Excerpted data ->
━━━━━━━━━━
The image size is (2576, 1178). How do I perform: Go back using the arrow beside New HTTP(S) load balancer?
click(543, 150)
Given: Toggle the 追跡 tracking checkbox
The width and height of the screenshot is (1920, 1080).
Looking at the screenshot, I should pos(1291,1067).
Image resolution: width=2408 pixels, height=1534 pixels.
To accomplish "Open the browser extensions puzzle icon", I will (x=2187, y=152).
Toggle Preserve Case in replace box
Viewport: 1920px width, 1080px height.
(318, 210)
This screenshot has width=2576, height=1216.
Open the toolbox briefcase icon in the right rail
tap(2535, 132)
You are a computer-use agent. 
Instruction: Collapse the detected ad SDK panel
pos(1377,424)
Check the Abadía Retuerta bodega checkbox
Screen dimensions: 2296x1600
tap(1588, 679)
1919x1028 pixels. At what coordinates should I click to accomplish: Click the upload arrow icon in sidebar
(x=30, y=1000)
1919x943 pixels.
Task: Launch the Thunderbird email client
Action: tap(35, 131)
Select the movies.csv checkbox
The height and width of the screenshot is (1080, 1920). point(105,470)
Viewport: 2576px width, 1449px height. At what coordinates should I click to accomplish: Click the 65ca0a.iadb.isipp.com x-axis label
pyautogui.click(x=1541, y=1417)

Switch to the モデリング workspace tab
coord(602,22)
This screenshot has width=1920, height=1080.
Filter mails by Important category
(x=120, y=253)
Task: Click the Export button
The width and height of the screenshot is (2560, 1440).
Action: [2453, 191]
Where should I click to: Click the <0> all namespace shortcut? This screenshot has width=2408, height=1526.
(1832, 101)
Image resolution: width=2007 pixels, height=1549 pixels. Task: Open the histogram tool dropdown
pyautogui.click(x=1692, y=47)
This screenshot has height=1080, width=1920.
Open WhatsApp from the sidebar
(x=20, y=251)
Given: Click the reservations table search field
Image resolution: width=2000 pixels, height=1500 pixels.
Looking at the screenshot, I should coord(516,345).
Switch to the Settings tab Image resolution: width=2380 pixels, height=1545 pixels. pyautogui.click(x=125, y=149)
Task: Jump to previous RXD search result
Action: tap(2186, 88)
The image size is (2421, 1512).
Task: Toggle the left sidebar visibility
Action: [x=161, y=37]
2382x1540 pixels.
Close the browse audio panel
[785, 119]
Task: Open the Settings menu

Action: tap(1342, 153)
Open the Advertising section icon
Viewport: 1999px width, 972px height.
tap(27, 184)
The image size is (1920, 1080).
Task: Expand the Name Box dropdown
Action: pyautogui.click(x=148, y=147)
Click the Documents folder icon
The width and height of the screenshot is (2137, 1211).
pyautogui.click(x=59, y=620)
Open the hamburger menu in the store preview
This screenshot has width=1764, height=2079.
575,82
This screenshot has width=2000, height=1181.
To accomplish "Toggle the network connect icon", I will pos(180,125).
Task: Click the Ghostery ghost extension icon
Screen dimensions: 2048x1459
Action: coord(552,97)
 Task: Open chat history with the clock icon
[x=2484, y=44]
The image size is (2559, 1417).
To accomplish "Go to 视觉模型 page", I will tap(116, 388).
━━━━━━━━━━
How to complete this task -> In the listing above, find the line with "The width and height of the screenshot is (2560, 1440)." and the line with "2382x1540 pixels.", then reproduce both and every line between them exactly.

Worked solution ->
The width and height of the screenshot is (2560, 1440).
Action: [2453, 191]
Where should I click to: Click the <0> all namespace shortcut? This screenshot has width=2408, height=1526.
(1832, 101)
Image resolution: width=2007 pixels, height=1549 pixels. Task: Open the histogram tool dropdown
pyautogui.click(x=1692, y=47)
This screenshot has height=1080, width=1920.
Open WhatsApp from the sidebar
(x=20, y=251)
Given: Click the reservations table search field
Image resolution: width=2000 pixels, height=1500 pixels.
Looking at the screenshot, I should coord(516,345).
Switch to the Settings tab Image resolution: width=2380 pixels, height=1545 pixels. pyautogui.click(x=125, y=149)
Task: Jump to previous RXD search result
Action: tap(2186, 88)
The image size is (2421, 1512).
Task: Toggle the left sidebar visibility
Action: [x=161, y=37]
2382x1540 pixels.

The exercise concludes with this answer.